According to the job text quoted in the regex forum post, oral and written fluency in which languages is required?

*Selected passage*.

::::::::

0

I am having trouble trying to extract text/values on a newline using regex. Im trying to get ("REQUIRED QUALIFICATIONS:") values

if i use:-

    pattern = re.compile(r"JOB RESPONSIBILITIES: .*")
    matches = pattern.finditer(gh)

The output would be =

  _<_sre.SRE_Match object; span=(161, 227), match='JOB DESCRIPTION:   
   Public outreach and strengthen>

BUT if i type:-

    pattern = re.compile(r"REQUIRED QUALIFICATIONS:  .*")

I will get =

    match='REQUIRED QUALIFICATIONS:  \r'>  

Here is the text im trying to extract :

JOB RESPONSIBILITIES: \r\n- Working with the Country Director to provide environmental information\r\nto the general public via regular electronic communications and serving\r\nas the primary local contact to Armenian NGOs and businesses and the\r\nArmenian offices of international organizations and agencies;\r\n- Helping to organize and prepare CENN seminars/ workshops;\r\n- Participating in defining the strategy and policy of CENN in Armenia,\r\nthe Caucasus region and abroad.\r\nREQUIRED QUALIFICATIONS: \r\n- Degree in environmentally related field, or 5 years relevant\r\nexperience;\r\n- Oral and written fluency in Armenian, Russian and English;\r\n- Knowledge/ experience of working with environmental issues specific to\r\nArmenia is a plus.\r\nREMUNERATION:

how do i solve this problem? Thanks in advance.

::::::::

*Data listing*.
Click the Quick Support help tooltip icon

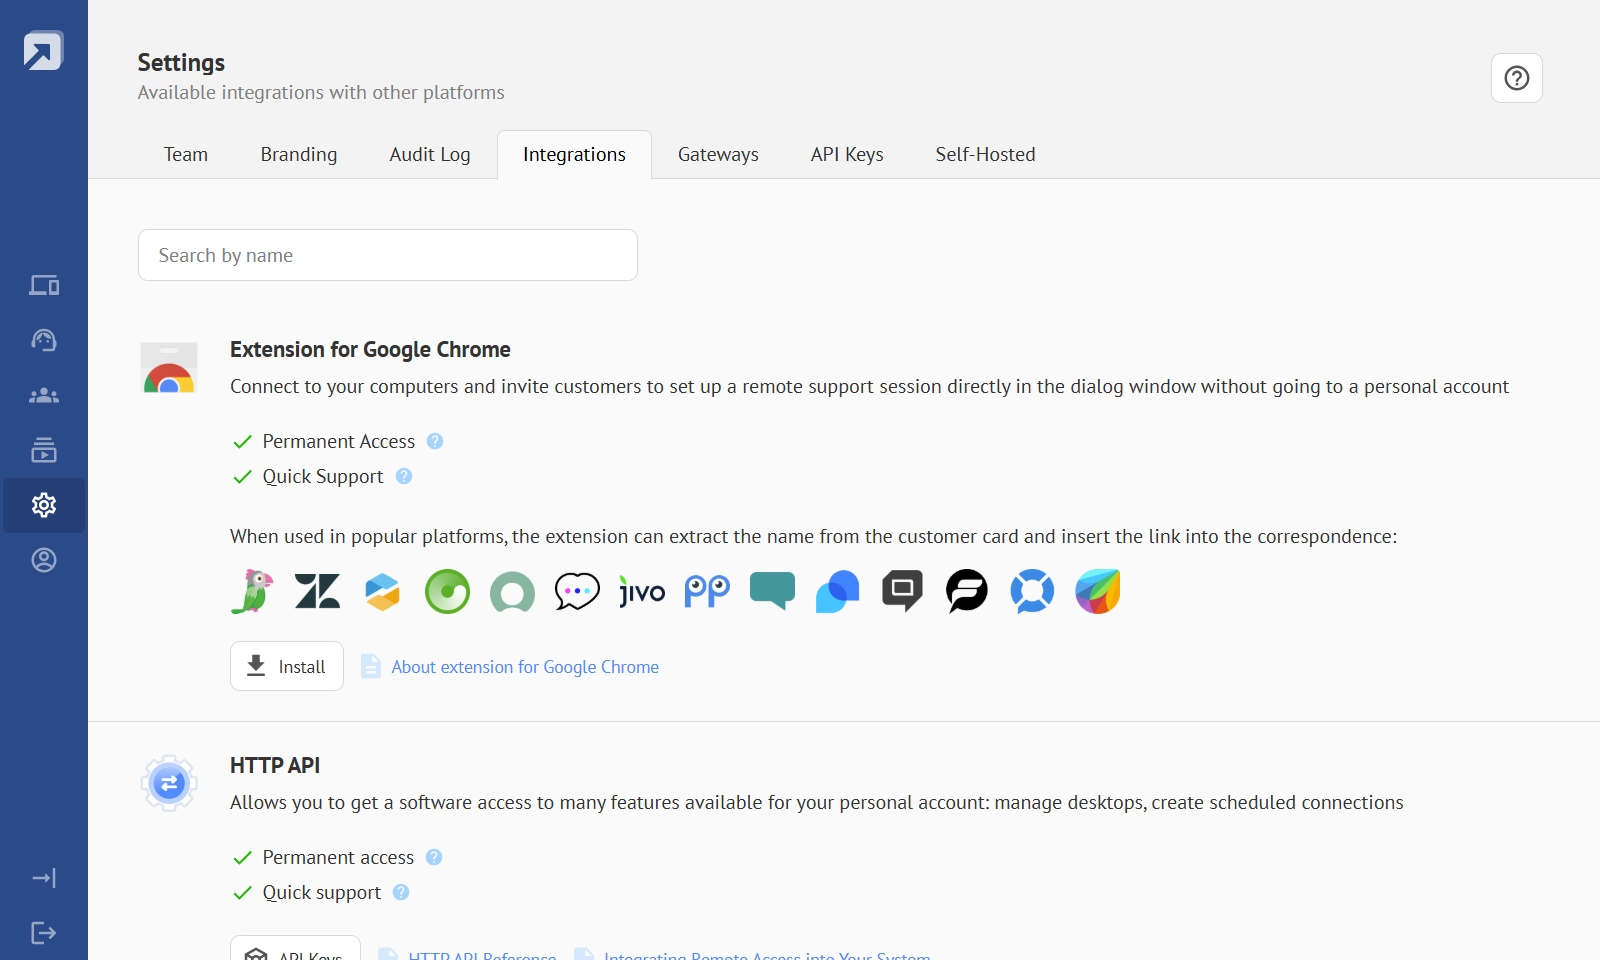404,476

::::::::

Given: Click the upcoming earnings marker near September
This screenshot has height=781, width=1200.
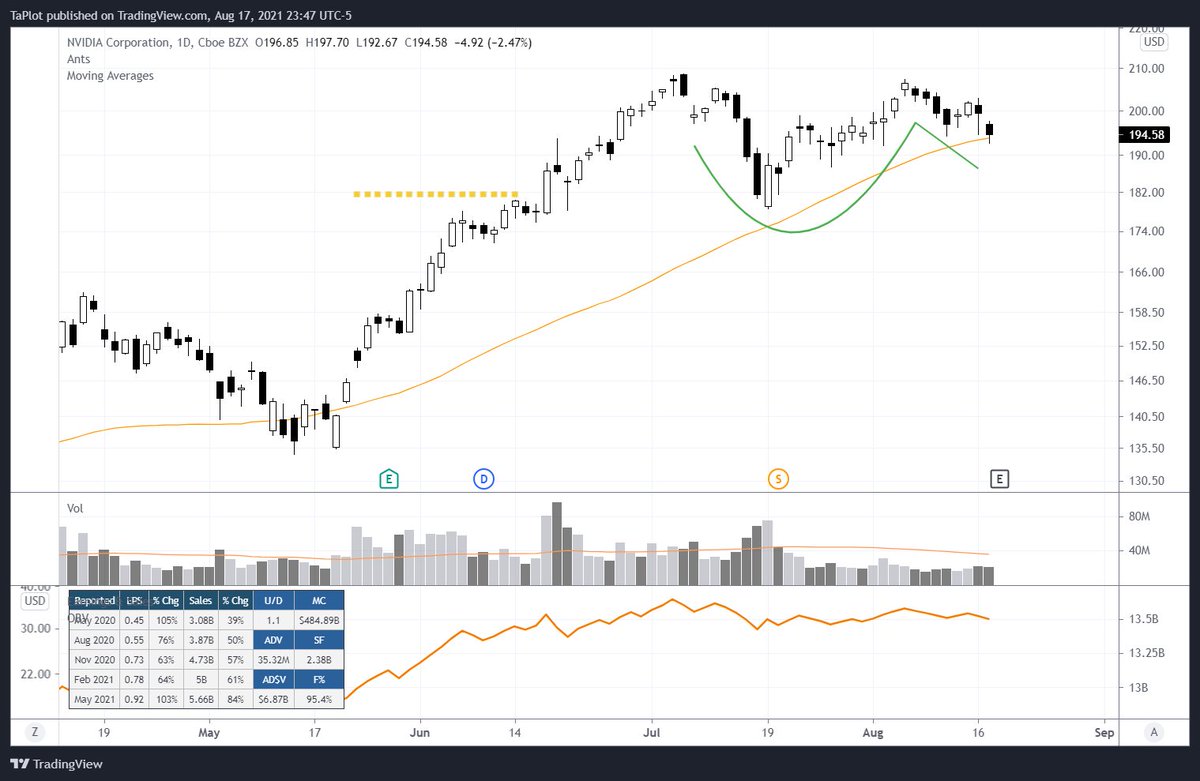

::::::::

*Expected answer*. Armenian, Russian and English.